Gordon Lightfoot: Well, I write a topical song. It was about a fad that was catching on just after the Korean War. The hula hoop. I called it “The Hula Hoop Song.” It’s about a guy that’s trying to hula hoop. His kids are all doing it just great. All his kids, they all know how to do it but he can’t learn how to hula hoop. He just can’t learn. I still can’t learn how to hula hoop. I, personally. I read an article about it in a magazine. I said ‘Jeez, let me go write a topical song with this hula hoop craze. It was the same time that Chubby Checker invented The Twist. Do you remember that era?

Steve Waxman: It’s before my time but I do know what you’re talking about, yeah.

Gordon Lightfoot: I went to his club one time too. It was in New York but that’s another story. In the meantime, I wrote this topical song about Hula-Hooping. About this father that can’t learn how to do it. He’s terribly frustrated about it. All of his children are doing it and he can’t and that was the tone of the whole song. I was so into it that I had just learned how to drive and I borrowed my father’s car and brought it into Toronto and played it for the people at BMI Canada, the music publisher. I had to find out where to go and who to see and do everything. I was very entrepreneurial about this. And they said “Leave your name with the receptionist and we’ll call you.”

Steve Waxman: And did they?

Gordon Lightfoot: And I did. I kept submitting tunes and found out that they were connected to Leeds Music and when I got working with Leeds Music I got working with an agent called Billy O’Connor Enterprises here in Toronto and they found out that I was also a performer, not just a songwriter and they started booking me to play in clubs and bars and nightclubs.

Steve Waxman: What year are you talking about that they started booking you?

Gordon Lightfoot: 1962.

Steve Waxman: Was “The Hula Hoop Song” a fully realized song for you?

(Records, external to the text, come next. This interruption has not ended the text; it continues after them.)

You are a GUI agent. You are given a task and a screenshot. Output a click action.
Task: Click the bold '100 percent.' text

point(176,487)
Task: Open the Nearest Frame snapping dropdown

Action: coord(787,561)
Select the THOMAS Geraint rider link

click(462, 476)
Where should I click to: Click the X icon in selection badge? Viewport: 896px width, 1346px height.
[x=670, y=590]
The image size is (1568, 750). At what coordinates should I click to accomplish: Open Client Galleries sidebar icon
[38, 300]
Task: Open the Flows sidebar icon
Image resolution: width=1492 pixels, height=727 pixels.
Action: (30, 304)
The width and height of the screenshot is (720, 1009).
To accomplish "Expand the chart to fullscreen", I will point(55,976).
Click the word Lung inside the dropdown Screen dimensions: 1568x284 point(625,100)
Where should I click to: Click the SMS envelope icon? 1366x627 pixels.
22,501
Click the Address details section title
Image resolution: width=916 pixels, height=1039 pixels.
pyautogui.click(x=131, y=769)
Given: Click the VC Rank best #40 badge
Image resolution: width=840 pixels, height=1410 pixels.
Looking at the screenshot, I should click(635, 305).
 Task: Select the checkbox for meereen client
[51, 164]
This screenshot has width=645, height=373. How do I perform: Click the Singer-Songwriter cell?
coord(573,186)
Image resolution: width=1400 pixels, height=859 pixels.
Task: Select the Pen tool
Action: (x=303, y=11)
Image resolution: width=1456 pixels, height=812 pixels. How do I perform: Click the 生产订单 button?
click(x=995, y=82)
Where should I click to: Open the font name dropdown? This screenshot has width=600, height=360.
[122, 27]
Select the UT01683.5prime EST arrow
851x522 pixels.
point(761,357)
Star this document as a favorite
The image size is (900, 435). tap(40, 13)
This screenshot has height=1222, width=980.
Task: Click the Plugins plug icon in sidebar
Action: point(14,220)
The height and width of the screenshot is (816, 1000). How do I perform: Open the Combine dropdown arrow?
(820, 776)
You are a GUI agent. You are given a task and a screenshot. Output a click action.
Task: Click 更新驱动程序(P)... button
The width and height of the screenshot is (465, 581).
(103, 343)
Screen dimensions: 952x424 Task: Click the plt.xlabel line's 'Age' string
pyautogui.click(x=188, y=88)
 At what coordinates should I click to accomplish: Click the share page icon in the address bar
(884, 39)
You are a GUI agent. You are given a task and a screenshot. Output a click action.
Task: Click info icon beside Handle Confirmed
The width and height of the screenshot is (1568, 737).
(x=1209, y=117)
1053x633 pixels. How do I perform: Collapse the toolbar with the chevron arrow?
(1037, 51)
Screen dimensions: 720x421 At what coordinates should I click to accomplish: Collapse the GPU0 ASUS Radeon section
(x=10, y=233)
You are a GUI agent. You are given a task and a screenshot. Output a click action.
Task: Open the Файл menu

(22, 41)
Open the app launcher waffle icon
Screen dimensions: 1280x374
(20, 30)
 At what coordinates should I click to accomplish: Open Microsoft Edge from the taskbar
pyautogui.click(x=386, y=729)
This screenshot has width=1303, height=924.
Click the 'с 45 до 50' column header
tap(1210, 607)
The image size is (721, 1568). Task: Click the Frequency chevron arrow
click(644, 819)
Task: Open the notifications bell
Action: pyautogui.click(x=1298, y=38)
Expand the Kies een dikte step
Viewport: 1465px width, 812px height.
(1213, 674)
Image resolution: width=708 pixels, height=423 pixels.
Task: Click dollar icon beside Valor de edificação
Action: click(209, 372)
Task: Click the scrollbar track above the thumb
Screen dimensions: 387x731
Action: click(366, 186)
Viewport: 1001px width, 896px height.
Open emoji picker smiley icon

Gordon Lightfoot: Well, I certainly remember the song. I often tell people that they have to waterboard me to play it. But, I know the whole thing from start to finish. I use some language at the end of the song where the people at BMI Canada said “You shouldn’t use words like that in songs.” I used the word slob. I used the word slob and the publishing guy said “That’s actually not a very good word to put into a lyric.” And other than the four-letter word, I thought it was okay. “‘Cause I guess I’m just a slob and I’m gonna lose my job ‘cause I’m hula hula hoopin’ all the time.” I thought it was okay. “I guess I’m just a slob and I’m gonna lose my job ‘cause I’m hula hula hoopin’ all the time,” and that was the last line as he was trying to catch up to his children. And I thought that was just the neatest little idea. His response was “You shouldn’t use that word.” That was his advice. He liked the song. That was a good try.